__Collected data__:

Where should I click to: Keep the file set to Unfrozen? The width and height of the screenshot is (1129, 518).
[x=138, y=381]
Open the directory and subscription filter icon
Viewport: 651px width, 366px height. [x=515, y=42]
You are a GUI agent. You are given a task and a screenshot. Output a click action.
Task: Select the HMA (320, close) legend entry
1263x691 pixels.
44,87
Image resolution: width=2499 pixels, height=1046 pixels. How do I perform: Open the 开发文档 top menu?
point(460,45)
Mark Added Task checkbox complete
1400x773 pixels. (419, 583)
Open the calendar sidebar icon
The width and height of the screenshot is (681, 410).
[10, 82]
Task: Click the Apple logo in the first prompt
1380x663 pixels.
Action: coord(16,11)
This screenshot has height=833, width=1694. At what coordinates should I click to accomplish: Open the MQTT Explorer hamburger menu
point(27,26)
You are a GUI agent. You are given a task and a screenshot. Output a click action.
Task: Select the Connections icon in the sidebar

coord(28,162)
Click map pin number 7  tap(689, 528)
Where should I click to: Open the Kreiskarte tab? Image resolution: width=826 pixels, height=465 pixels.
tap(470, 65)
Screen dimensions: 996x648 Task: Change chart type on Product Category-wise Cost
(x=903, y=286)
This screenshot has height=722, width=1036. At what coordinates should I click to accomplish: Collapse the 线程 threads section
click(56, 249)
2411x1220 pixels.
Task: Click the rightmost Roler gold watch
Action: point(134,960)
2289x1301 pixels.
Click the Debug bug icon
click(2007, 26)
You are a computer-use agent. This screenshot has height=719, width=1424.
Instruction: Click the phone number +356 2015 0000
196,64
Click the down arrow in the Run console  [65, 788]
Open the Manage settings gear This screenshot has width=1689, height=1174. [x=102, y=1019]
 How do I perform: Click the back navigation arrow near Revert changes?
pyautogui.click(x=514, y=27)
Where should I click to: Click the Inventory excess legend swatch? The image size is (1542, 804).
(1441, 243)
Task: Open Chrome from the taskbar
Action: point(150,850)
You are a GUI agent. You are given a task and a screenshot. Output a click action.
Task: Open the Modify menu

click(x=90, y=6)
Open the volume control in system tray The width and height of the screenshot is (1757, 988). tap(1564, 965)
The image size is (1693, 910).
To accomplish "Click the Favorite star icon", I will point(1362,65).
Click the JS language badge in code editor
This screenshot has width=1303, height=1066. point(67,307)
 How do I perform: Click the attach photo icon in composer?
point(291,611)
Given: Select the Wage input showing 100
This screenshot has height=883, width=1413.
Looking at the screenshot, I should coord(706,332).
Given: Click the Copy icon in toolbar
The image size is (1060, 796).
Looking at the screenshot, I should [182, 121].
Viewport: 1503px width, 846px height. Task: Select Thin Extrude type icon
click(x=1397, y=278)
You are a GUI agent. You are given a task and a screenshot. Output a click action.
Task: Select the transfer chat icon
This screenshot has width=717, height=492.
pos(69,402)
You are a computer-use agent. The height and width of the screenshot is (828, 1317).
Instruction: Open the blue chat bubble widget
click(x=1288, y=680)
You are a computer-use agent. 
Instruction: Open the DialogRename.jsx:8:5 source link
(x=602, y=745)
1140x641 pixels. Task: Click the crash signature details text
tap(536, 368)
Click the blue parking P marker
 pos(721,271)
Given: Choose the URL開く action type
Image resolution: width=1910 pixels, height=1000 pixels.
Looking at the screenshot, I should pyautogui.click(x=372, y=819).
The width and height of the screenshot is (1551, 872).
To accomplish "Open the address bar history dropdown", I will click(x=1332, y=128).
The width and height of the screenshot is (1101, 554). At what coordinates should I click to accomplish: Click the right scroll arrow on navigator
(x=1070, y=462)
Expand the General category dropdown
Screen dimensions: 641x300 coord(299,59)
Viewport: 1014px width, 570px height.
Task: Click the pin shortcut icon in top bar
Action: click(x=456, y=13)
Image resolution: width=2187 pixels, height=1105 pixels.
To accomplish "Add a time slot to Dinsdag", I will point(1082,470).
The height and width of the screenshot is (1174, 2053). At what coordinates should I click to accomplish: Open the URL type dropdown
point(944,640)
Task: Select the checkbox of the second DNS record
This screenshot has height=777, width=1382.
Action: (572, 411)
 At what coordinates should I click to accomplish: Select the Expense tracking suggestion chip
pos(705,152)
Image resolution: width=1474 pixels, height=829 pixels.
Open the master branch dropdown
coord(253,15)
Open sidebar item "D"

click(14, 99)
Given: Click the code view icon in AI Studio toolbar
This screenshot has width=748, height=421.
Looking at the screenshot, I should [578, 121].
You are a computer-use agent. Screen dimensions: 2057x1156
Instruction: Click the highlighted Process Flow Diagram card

__Assigned task__: An exact copy of every record is needed, so retype them all.

__Exercise solution__:
Where should I click to: Keep the file set to Unfrozen? The width and height of the screenshot is (1129, 518).
[x=138, y=381]
Open the directory and subscription filter icon
Viewport: 651px width, 366px height. [x=515, y=42]
You are a GUI agent. You are given a task and a screenshot. Output a click action.
Task: Select the HMA (320, close) legend entry
1263x691 pixels.
44,87
Image resolution: width=2499 pixels, height=1046 pixels. How do I perform: Open the 开发文档 top menu?
point(460,45)
Mark Added Task checkbox complete
1400x773 pixels. (419, 583)
Open the calendar sidebar icon
The width and height of the screenshot is (681, 410).
[10, 82]
Task: Click the Apple logo in the first prompt
1380x663 pixels.
Action: coord(16,11)
This screenshot has height=833, width=1694. At what coordinates should I click to accomplish: Open the MQTT Explorer hamburger menu
point(27,26)
You are a GUI agent. You are given a task and a screenshot. Output a click action.
Task: Select the Connections icon in the sidebar

coord(28,162)
Click map pin number 7  tap(689, 528)
Where should I click to: Open the Kreiskarte tab? Image resolution: width=826 pixels, height=465 pixels.
tap(470, 65)
Screen dimensions: 996x648 Task: Change chart type on Product Category-wise Cost
(x=903, y=286)
This screenshot has height=722, width=1036. At what coordinates should I click to accomplish: Collapse the 线程 threads section
click(56, 249)
2411x1220 pixels.
Task: Click the rightmost Roler gold watch
Action: point(134,960)
2289x1301 pixels.
Click the Debug bug icon
click(2007, 26)
You are a computer-use agent. This screenshot has height=719, width=1424.
Instruction: Click the phone number +356 2015 0000
196,64
Click the down arrow in the Run console  [65, 788]
Open the Manage settings gear This screenshot has width=1689, height=1174. [x=102, y=1019]
 How do I perform: Click the back navigation arrow near Revert changes?
pyautogui.click(x=514, y=27)
Where should I click to: Click the Inventory excess legend swatch? The image size is (1542, 804).
(1441, 243)
Task: Open Chrome from the taskbar
Action: point(150,850)
You are a GUI agent. You are given a task and a screenshot. Output a click action.
Task: Open the Modify menu

click(x=90, y=6)
Open the volume control in system tray The width and height of the screenshot is (1757, 988). tap(1564, 965)
The image size is (1693, 910).
To accomplish "Click the Favorite star icon", I will point(1362,65).
Click the JS language badge in code editor
This screenshot has width=1303, height=1066. point(67,307)
 How do I perform: Click the attach photo icon in composer?
point(291,611)
Given: Select the Wage input showing 100
This screenshot has height=883, width=1413.
Looking at the screenshot, I should coord(706,332).
Given: Click the Copy icon in toolbar
The image size is (1060, 796).
Looking at the screenshot, I should [182, 121].
Viewport: 1503px width, 846px height. Task: Select Thin Extrude type icon
click(x=1397, y=278)
You are a GUI agent. You are given a task and a screenshot. Output a click action.
Task: Select the transfer chat icon
This screenshot has width=717, height=492.
pos(69,402)
You are a computer-use agent. The height and width of the screenshot is (828, 1317).
Instruction: Open the blue chat bubble widget
click(x=1288, y=680)
You are a computer-use agent. 
Instruction: Open the DialogRename.jsx:8:5 source link
(x=602, y=745)
1140x641 pixels. Task: Click the crash signature details text
tap(536, 368)
Click the blue parking P marker
 pos(721,271)
Given: Choose the URL開く action type
Image resolution: width=1910 pixels, height=1000 pixels.
Looking at the screenshot, I should pyautogui.click(x=372, y=819).
The width and height of the screenshot is (1551, 872).
To accomplish "Open the address bar history dropdown", I will click(x=1332, y=128).
The width and height of the screenshot is (1101, 554). At what coordinates should I click to accomplish: Click the right scroll arrow on navigator
(x=1070, y=462)
Expand the General category dropdown
Screen dimensions: 641x300 coord(299,59)
Viewport: 1014px width, 570px height.
Task: Click the pin shortcut icon in top bar
Action: click(x=456, y=13)
Image resolution: width=2187 pixels, height=1105 pixels.
To accomplish "Add a time slot to Dinsdag", I will point(1082,470).
The height and width of the screenshot is (1174, 2053). At what coordinates should I click to accomplish: Open the URL type dropdown
point(944,640)
Task: Select the checkbox of the second DNS record
This screenshot has height=777, width=1382.
Action: (572, 411)
 At what coordinates should I click to accomplish: Select the Expense tracking suggestion chip
pos(705,152)
Image resolution: width=1474 pixels, height=829 pixels.
Open the master branch dropdown
coord(253,15)
Open sidebar item "D"

click(14, 99)
Given: Click the code view icon in AI Studio toolbar
This screenshot has width=748, height=421.
Looking at the screenshot, I should [578, 121].
You are a computer-use agent. Screen dimensions: 2057x1156
Instruction: Click the highlighted Process Flow Diagram card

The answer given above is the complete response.